Как и Стэси, Конрад не спускал глаз с батареи часов, беспомощно остановившихся на одной минуте первого. Казалось, остановилось само время, а большие служебные здания вокруг площади повисли в безвременье между вчера и завтра. Конрад подумал, что если бы только кто-нибудь мог пустить в ход главные часы, то весь город вдруг ожил бы, в мгновенье его улицы заполнились бы энергичной толпой людей.
Они пошли обратно к автомобилю. Конрад оглянулся на часы, их гигантские стрелки-руки были подняты вверх.

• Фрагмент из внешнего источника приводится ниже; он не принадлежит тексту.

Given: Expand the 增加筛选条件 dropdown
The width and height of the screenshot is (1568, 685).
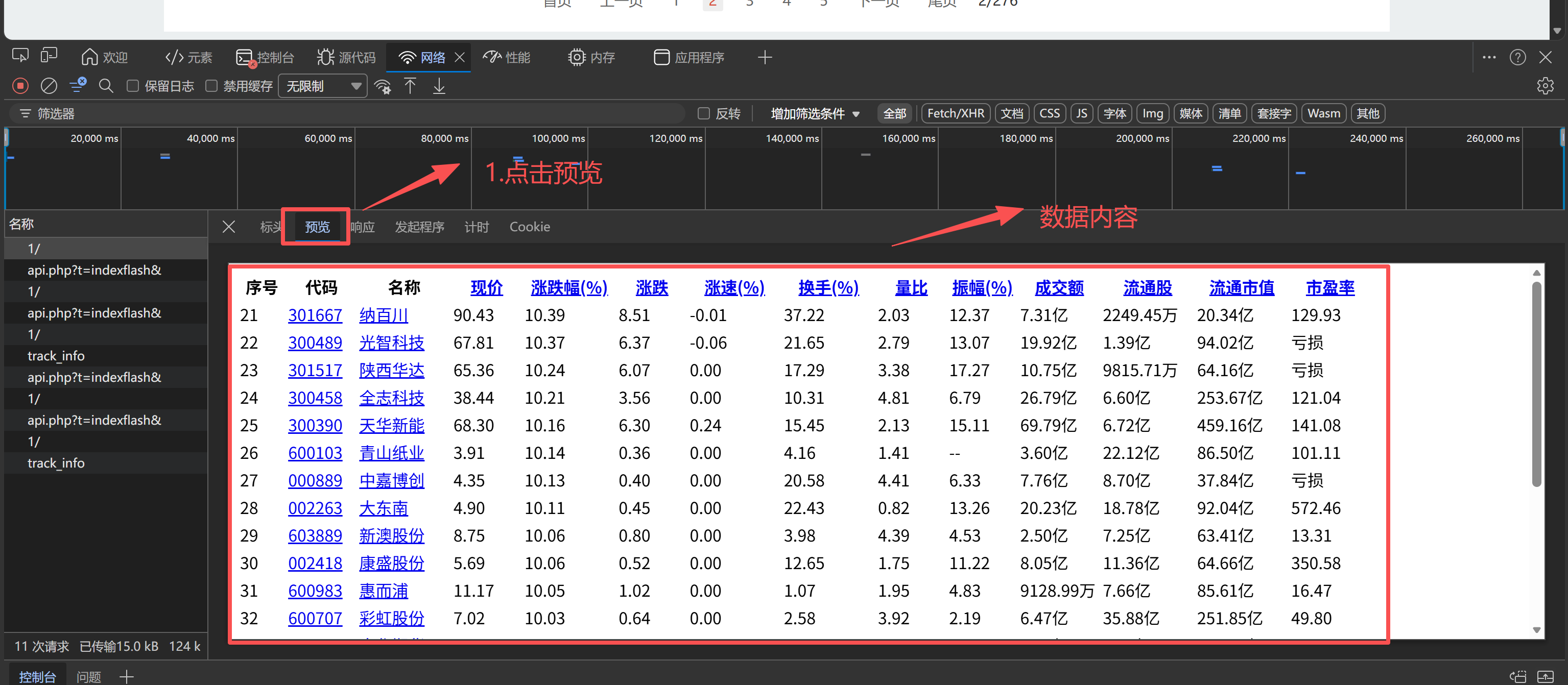Looking at the screenshot, I should pyautogui.click(x=815, y=113).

— Почему они остановились? — спросил он.
Стэси с любопытством посмотрел на него.
— Неужели это не ясно из того, что я рассказал?

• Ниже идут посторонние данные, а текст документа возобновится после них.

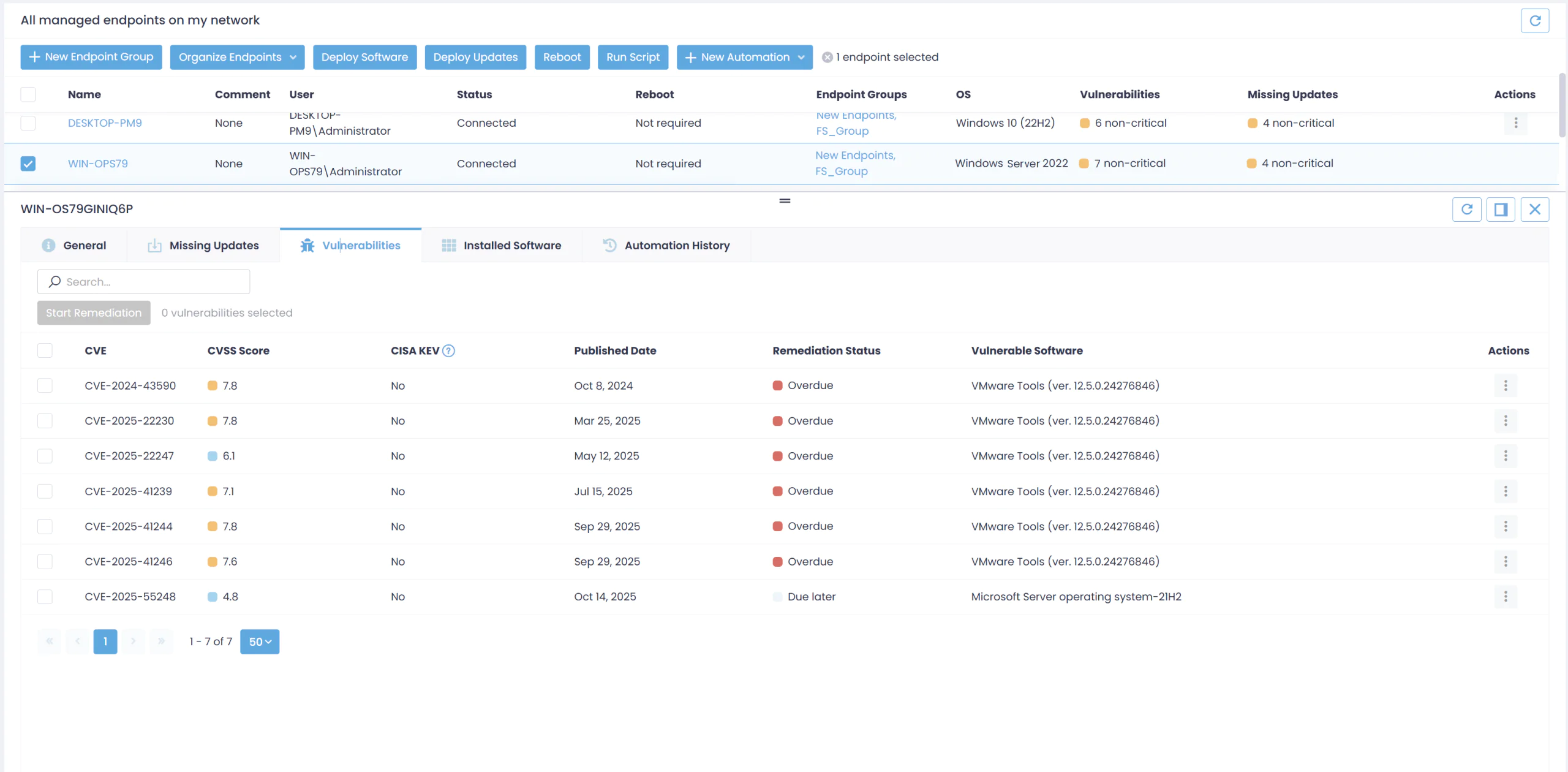The height and width of the screenshot is (772, 1568).
Task: Click the download icon on the Missing Updates tab
Action: pos(155,245)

Конрад оторвал взгляд от десятков часов, окаймлявших площадь, и хмуро взглянул на Стэси.
— Представляете себе, что это была за жизнь для подавляющего большинства тридцатимиллионного населения города?
Конрад пожал плечами. Синих и желтых часов, как он заметил, было больше, чем других, очевидно, главные правительственные учреждения находились в районе площади.

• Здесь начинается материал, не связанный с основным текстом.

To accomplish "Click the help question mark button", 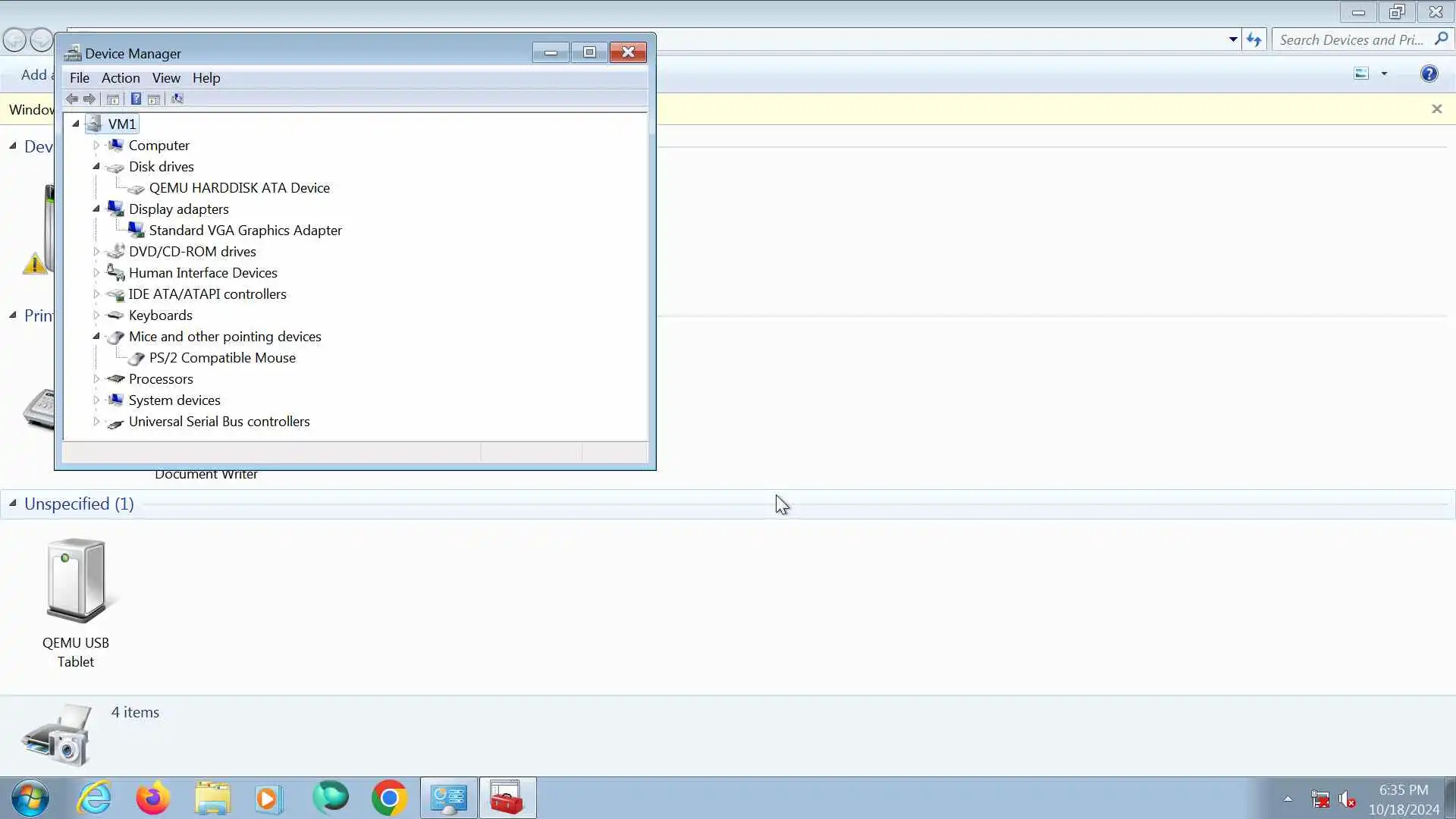I will (x=1429, y=74).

— Это была высокоорганизованная жизнь, и она лучше той, которую ведем мы, — ответил он, наконец, продолжая с интересом рассматривать все вокруг. — Я предпочитаю пользоваться телефоном всего один час в день, чем не иметь его совсем. На то, что дефицитно, всегда устанавливаются нормы, не так ли?
— Но это был такой образ жизни, когда все было дефицитно. Не думаете ли вы, что есть предел унижению человеческого достоинства?
Конрад фыркнул.
— Мне кажется, что здесь все — само достоинство. Поглядите на эти здания, они простоят тысячи лет. И сравните с ними дом моего отца. А подумайте о красоте системы, работающей точно, как часы.
— Только и всего, — строго сказал Стэси. — Человек был лишь винтиком в большом механизме. Все твое существование расписывалось и публиковалось в газетах, раз в месяц тебе его присылали почтой из Министерства Времени.
Конрад смотрел в сторону, и Стэси заговорил настойчивей и громче.
— И в конце концов вспыхнуло восстание. Интересно, что в любом промышленном обществе раз в век происходят социальные перевороты, и начинают их каждый раз люди все более высоких социальных слоев. В восемнадцатом веке начала городская беднота, в девятнадцатом веке все началось с выступлений мастеровых, а это восстание подняли служащие, жившие в крошечных, так называемых «модерных» квартирках, поддерживавшие с помощью кредитной пирамиды экономическую систему, которая отказывала им в какой бы то ни было свободе волеизъявления личности, приковывала их к тысячам часов.